About this exercise: Without altering a single character, set down all of the data below.

##### The records #####

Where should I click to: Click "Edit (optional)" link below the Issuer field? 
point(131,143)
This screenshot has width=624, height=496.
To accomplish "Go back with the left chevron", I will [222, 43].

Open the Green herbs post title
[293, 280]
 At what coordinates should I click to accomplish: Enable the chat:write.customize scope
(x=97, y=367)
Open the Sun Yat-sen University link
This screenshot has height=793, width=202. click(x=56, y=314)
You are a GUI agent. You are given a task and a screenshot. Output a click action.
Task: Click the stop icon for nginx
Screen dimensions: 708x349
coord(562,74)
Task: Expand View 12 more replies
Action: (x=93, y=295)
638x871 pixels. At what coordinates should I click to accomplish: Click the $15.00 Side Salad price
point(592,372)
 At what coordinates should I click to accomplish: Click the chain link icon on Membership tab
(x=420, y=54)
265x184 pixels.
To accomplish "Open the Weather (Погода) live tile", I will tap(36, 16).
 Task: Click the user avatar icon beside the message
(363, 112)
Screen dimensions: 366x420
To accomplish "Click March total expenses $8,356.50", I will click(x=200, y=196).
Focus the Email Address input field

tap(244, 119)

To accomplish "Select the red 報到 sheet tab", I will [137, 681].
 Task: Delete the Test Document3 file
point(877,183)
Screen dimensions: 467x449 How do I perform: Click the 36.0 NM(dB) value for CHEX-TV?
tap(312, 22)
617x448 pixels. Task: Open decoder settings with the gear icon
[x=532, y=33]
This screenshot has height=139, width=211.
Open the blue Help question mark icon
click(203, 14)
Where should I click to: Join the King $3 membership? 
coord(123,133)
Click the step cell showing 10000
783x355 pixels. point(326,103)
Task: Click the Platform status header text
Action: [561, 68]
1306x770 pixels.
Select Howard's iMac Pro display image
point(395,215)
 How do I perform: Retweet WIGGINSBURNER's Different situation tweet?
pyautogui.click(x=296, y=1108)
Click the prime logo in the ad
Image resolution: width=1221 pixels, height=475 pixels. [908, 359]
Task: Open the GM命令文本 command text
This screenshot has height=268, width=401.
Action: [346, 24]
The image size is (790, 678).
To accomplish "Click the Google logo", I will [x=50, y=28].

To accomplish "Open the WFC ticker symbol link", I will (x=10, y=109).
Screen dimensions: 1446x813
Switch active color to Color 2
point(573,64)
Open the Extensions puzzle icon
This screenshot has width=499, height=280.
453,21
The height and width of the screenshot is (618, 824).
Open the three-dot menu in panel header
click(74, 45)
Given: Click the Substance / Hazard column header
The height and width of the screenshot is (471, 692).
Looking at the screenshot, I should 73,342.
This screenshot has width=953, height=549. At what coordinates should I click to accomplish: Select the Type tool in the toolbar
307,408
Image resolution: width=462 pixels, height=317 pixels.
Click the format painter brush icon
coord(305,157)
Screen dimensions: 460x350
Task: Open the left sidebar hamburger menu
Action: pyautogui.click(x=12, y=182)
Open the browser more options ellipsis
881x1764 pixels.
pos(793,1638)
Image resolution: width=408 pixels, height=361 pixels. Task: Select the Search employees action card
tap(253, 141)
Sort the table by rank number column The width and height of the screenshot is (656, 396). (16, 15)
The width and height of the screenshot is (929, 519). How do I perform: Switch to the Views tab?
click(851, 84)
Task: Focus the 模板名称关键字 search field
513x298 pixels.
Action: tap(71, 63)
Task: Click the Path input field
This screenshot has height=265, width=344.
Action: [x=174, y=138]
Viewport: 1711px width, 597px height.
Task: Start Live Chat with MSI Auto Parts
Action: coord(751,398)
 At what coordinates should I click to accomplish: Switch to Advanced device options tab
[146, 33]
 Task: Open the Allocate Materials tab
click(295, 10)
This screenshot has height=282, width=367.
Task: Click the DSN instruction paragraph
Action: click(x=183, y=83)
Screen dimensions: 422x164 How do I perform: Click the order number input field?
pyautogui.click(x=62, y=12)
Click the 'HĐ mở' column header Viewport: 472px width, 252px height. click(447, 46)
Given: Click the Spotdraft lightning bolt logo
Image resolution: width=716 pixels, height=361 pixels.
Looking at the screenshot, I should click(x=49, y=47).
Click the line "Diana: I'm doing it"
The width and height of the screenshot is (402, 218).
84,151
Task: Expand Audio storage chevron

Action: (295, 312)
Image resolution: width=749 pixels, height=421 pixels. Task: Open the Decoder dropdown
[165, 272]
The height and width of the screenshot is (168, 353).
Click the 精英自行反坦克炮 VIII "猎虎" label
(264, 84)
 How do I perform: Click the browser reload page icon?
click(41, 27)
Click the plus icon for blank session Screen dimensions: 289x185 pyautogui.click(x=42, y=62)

#####

Expected answer:
Where should I click to: Click "Edit (optional)" link below the Issuer field? 
point(131,143)
This screenshot has width=624, height=496.
To accomplish "Go back with the left chevron", I will [222, 43].

Open the Green herbs post title
[293, 280]
 At what coordinates should I click to accomplish: Enable the chat:write.customize scope
(x=97, y=367)
Open the Sun Yat-sen University link
This screenshot has height=793, width=202. click(x=56, y=314)
You are a GUI agent. You are given a task and a screenshot. Output a click action.
Task: Click the stop icon for nginx
Screen dimensions: 708x349
coord(562,74)
Task: Expand View 12 more replies
Action: (x=93, y=295)
638x871 pixels. At what coordinates should I click to accomplish: Click the $15.00 Side Salad price
point(592,372)
 At what coordinates should I click to accomplish: Click the chain link icon on Membership tab
(x=420, y=54)
265x184 pixels.
To accomplish "Open the Weather (Погода) live tile", I will tap(36, 16).
 Task: Click the user avatar icon beside the message
(363, 112)
Screen dimensions: 366x420
To accomplish "Click March total expenses $8,356.50", I will click(x=200, y=196).
Focus the Email Address input field

tap(244, 119)

To accomplish "Select the red 報到 sheet tab", I will [137, 681].
 Task: Delete the Test Document3 file
point(877,183)
Screen dimensions: 467x449 How do I perform: Click the 36.0 NM(dB) value for CHEX-TV?
tap(312, 22)
617x448 pixels. Task: Open decoder settings with the gear icon
[x=532, y=33]
This screenshot has height=139, width=211.
Open the blue Help question mark icon
click(203, 14)
Where should I click to: Join the King $3 membership? 
coord(123,133)
Click the step cell showing 10000
783x355 pixels. point(326,103)
Task: Click the Platform status header text
Action: [561, 68]
1306x770 pixels.
Select Howard's iMac Pro display image
point(395,215)
 How do I perform: Retweet WIGGINSBURNER's Different situation tweet?
pyautogui.click(x=296, y=1108)
Click the prime logo in the ad
Image resolution: width=1221 pixels, height=475 pixels. [908, 359]
Task: Open the GM命令文本 command text
This screenshot has height=268, width=401.
Action: [346, 24]
The image size is (790, 678).
To accomplish "Click the Google logo", I will [x=50, y=28].

To accomplish "Open the WFC ticker symbol link", I will (x=10, y=109).
Screen dimensions: 1446x813
Switch active color to Color 2
point(573,64)
Open the Extensions puzzle icon
This screenshot has width=499, height=280.
453,21
The height and width of the screenshot is (618, 824).
Open the three-dot menu in panel header
click(74, 45)
Given: Click the Substance / Hazard column header
The height and width of the screenshot is (471, 692).
Looking at the screenshot, I should 73,342.
This screenshot has width=953, height=549. At what coordinates should I click to accomplish: Select the Type tool in the toolbar
307,408
Image resolution: width=462 pixels, height=317 pixels.
Click the format painter brush icon
coord(305,157)
Screen dimensions: 460x350
Task: Open the left sidebar hamburger menu
Action: pyautogui.click(x=12, y=182)
Open the browser more options ellipsis
881x1764 pixels.
pos(793,1638)
Image resolution: width=408 pixels, height=361 pixels. Task: Select the Search employees action card
tap(253, 141)
Sort the table by rank number column The width and height of the screenshot is (656, 396). (16, 15)
The width and height of the screenshot is (929, 519). How do I perform: Switch to the Views tab?
click(851, 84)
Task: Focus the 模板名称关键字 search field
513x298 pixels.
Action: tap(71, 63)
Task: Click the Path input field
This screenshot has height=265, width=344.
Action: [x=174, y=138]
Viewport: 1711px width, 597px height.
Task: Start Live Chat with MSI Auto Parts
Action: coord(751,398)
 At what coordinates should I click to accomplish: Switch to Advanced device options tab
[146, 33]
 Task: Open the Allocate Materials tab
click(295, 10)
This screenshot has height=282, width=367.
Task: Click the DSN instruction paragraph
Action: click(x=183, y=83)
Screen dimensions: 422x164 How do I perform: Click the order number input field?
pyautogui.click(x=62, y=12)
Click the 'HĐ mở' column header Viewport: 472px width, 252px height. click(447, 46)
Given: Click the Spotdraft lightning bolt logo
Image resolution: width=716 pixels, height=361 pixels.
Looking at the screenshot, I should click(x=49, y=47).
Click the line "Diana: I'm doing it"
The width and height of the screenshot is (402, 218).
84,151
Task: Expand Audio storage chevron

Action: (295, 312)
Image resolution: width=749 pixels, height=421 pixels. Task: Open the Decoder dropdown
[165, 272]
The height and width of the screenshot is (168, 353).
Click the 精英自行反坦克炮 VIII "猎虎" label
(264, 84)
 How do I perform: Click the browser reload page icon?
click(41, 27)
Click the plus icon for blank session Screen dimensions: 289x185 pyautogui.click(x=42, y=62)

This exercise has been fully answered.